The focus of the next work is divided into four steps: 1. Collect data autonomously; 2. Automatically label data through self-supervision; 3. Train an image-based neural network prediction model; 4. Use the prediction model to plan and execute the robot to complete the navigation task.
Figure | BADGR Autonomous planning and navigation in real-time (Source: Berkeley)
Researchers have designed data collection methods that can collect large amounts of diverse data for training with minimal manual intervention. Due to the high cost of collecting data using real-world robotic systems, the team chose to use non-strategic learning algorithms in order to be able to use any control strategy to collect data and train all the data. In addition, the second consideration when designing a data collection strategy is to ensure that the environment is fully explored, while also ensuring that the robot performs the sequence of actions that it actually wants to perform during the test. A simple unified random control strategy is not enough, because the robot will mainly drive straight lines due to the robot's linear and angular velocity interaction interface, which will lead to insufficient exploration and unrealistic test time action sequences. Therefore, the team uses time-dependent random walk control strategies to collect data. Test two, the task of reaching the specified GPS position in the off-road environment. The SLAM + P strategy incorrectly marks the grass as an impenetrable obstacle, so it rotates in place to try to find a traversable path, but after the rotation fails to detect any traversable path, the robot is difficult to move forward. In contrast, the BADGR method has learned from experience, and some tall grass can indeed be traversed, so it can successfully continue to guide the robot to the target without mistakenly thinking that the grass is an obstacle. This is because BADGR has learned from experience. The grass is actually traversable.

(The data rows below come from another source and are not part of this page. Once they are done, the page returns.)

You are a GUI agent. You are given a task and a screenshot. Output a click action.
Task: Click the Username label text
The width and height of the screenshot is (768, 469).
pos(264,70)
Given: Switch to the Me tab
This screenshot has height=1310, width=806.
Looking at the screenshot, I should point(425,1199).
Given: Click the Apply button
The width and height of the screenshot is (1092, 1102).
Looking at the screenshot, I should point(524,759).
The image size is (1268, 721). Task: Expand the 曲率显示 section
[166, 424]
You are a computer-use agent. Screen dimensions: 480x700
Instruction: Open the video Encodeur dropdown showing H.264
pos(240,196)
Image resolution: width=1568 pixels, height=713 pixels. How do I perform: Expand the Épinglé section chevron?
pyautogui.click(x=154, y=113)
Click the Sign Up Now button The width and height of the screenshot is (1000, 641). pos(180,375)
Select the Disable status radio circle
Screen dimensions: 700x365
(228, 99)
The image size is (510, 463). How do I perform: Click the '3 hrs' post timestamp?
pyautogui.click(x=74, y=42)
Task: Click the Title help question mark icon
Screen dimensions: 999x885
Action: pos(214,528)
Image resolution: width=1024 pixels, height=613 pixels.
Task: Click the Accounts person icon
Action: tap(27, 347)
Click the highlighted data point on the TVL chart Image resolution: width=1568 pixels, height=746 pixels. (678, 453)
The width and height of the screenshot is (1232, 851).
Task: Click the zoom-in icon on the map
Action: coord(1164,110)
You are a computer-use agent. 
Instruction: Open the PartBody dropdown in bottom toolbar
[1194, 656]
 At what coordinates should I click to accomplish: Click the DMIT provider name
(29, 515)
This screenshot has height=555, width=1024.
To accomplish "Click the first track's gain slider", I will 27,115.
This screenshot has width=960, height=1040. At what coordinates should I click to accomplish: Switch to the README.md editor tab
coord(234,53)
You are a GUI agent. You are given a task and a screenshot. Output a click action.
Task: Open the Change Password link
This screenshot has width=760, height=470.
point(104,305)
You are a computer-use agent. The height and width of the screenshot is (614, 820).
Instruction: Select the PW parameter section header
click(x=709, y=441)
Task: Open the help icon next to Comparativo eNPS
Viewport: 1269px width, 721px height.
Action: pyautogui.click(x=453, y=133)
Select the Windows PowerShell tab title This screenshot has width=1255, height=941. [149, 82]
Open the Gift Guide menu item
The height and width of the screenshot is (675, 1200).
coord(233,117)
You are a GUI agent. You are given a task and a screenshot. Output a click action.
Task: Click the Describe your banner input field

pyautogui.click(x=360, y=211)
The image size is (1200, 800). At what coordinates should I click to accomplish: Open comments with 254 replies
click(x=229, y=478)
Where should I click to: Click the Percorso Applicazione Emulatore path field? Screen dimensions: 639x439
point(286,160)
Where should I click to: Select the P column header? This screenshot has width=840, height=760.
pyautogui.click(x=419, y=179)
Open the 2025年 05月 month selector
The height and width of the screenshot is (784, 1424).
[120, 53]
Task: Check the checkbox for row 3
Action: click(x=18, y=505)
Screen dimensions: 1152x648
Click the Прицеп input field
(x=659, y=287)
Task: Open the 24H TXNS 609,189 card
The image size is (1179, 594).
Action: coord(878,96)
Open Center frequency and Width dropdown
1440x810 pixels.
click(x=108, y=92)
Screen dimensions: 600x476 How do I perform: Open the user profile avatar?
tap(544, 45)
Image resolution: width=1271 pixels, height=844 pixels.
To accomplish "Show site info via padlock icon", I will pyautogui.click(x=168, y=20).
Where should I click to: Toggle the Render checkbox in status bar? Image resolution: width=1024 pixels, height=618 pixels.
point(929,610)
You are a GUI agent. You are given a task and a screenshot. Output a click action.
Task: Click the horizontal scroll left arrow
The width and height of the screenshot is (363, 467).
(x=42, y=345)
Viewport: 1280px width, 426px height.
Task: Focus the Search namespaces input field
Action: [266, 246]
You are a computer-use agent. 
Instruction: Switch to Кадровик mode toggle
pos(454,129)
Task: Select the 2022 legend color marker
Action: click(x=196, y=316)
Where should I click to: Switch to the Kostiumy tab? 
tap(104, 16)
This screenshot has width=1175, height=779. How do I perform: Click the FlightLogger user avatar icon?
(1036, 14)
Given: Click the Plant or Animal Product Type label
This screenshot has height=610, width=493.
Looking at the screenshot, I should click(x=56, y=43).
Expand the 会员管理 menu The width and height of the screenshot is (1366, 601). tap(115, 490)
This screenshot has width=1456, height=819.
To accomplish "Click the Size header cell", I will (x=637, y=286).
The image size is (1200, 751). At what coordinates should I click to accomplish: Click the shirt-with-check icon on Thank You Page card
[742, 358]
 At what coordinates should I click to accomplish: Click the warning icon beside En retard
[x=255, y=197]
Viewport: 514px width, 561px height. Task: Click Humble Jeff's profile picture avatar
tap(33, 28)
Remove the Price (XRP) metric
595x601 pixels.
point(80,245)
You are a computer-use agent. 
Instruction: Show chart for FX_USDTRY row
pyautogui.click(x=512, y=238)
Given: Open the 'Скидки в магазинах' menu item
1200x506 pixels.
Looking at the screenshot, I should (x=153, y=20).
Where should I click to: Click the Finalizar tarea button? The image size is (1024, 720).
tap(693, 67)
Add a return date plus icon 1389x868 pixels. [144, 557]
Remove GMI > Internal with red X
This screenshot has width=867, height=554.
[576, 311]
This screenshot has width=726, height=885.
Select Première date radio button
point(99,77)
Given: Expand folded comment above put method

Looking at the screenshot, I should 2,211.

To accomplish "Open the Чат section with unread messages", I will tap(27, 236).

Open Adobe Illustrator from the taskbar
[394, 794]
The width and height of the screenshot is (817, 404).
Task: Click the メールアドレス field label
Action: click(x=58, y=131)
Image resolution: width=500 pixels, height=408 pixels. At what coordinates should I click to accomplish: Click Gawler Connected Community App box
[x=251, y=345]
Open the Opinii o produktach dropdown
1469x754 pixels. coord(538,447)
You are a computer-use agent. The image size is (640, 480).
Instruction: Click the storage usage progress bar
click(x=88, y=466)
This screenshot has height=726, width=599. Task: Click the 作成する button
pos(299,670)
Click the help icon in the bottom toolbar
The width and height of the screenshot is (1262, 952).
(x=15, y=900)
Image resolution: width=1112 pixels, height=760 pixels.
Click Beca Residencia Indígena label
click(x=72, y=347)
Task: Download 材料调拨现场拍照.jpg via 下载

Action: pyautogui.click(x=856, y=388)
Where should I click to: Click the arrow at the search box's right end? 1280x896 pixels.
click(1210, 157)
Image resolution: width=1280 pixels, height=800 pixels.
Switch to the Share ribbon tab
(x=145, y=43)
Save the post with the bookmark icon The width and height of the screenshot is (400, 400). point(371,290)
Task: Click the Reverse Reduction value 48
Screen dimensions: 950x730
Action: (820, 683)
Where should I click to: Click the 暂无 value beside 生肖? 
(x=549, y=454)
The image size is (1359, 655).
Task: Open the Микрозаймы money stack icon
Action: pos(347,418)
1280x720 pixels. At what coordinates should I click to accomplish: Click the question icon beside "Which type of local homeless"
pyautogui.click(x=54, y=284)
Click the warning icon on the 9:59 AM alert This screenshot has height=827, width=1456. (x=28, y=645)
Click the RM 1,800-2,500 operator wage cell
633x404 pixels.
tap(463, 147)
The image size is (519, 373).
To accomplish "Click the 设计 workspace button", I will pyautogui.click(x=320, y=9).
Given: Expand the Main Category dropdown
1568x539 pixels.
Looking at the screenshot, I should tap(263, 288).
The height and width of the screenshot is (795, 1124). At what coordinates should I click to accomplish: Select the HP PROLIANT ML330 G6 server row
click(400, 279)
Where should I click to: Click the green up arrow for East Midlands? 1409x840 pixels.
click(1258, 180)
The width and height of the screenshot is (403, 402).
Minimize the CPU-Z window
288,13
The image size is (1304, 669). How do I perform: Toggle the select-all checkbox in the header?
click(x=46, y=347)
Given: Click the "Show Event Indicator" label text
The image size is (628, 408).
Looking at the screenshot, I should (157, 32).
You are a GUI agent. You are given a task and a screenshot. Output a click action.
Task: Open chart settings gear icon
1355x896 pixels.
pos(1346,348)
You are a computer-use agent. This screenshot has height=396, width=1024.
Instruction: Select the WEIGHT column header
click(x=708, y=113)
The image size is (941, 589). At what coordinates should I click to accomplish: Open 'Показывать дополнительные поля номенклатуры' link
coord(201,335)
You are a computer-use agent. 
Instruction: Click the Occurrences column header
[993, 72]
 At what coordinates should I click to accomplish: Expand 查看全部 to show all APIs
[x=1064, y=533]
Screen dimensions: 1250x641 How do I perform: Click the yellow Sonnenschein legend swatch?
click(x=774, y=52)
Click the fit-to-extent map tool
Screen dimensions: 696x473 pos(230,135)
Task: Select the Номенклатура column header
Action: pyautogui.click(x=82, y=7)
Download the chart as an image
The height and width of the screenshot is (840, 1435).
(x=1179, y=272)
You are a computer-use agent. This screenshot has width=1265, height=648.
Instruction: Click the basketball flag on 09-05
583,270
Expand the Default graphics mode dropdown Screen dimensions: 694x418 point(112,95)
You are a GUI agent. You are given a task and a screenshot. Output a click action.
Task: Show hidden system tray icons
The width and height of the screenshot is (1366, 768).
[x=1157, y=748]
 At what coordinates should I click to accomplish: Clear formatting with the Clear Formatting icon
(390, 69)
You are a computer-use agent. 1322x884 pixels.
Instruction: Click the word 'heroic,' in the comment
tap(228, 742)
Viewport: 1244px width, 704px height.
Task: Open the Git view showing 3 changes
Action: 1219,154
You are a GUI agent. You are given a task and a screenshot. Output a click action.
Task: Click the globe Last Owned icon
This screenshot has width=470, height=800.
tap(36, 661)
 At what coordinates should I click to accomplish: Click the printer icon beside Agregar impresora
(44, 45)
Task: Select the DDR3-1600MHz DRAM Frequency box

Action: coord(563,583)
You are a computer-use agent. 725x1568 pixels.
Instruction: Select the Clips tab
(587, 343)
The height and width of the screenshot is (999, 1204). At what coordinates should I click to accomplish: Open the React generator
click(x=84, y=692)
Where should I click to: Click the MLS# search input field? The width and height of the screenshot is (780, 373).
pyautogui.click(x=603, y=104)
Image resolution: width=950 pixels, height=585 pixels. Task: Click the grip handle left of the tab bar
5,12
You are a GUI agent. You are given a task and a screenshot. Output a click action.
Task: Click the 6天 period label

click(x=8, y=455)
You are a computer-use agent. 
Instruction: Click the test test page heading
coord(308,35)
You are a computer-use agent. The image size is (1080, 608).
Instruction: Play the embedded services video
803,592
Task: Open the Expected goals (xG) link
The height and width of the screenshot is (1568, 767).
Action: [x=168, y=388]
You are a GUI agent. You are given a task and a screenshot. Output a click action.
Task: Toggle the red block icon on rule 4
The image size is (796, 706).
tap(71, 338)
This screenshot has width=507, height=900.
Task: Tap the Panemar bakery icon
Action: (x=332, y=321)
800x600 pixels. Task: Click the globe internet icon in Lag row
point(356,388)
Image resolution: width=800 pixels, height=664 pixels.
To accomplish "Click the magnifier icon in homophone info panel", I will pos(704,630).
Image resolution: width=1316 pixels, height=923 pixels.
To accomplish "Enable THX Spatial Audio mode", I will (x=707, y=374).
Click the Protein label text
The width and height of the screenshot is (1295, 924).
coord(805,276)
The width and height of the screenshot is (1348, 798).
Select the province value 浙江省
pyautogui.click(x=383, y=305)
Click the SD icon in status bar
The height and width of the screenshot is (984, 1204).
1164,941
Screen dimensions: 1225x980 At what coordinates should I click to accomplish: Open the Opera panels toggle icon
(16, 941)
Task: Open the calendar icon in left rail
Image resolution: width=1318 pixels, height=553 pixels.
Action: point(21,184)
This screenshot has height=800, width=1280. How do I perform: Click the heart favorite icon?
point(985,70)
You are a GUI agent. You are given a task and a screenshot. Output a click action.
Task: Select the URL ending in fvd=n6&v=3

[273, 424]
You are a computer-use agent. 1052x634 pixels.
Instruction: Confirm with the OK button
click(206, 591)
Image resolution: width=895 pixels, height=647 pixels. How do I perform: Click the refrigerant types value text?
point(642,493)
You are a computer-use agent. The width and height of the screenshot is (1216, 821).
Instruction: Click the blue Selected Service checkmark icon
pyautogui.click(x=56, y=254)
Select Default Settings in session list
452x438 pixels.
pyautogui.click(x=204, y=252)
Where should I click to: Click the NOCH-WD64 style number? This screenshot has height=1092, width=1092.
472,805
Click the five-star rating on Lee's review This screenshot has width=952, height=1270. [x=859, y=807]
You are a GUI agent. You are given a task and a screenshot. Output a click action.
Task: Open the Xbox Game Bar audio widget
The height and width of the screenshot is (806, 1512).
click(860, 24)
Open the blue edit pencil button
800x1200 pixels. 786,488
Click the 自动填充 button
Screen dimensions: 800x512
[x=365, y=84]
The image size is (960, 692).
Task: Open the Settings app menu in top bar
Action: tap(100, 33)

In addition to being able to understand the physical properties of the environment, a key aspect of BADGR is its ability to continuously self-supervise and collect more and more data to improve the model in real time. To prove this ability, the researchers conducted a controlled study in which BADGR collected and trained data from an area and then moved to a new target area, where the initial navigation failed, but then the new area was collected and trained.
Figure | As more data is collected, BADGR's intelligence continues to improve (Source: Berkeley).
This experiment not only proves that BADGR can improve after collecting more data, but when BADGR encounters a new environment, the previously collected experience can actually accelerate learning. As BADGR automatically collects data in more and more environments, the time required to successfully learn navigation in each new environment will be less and less.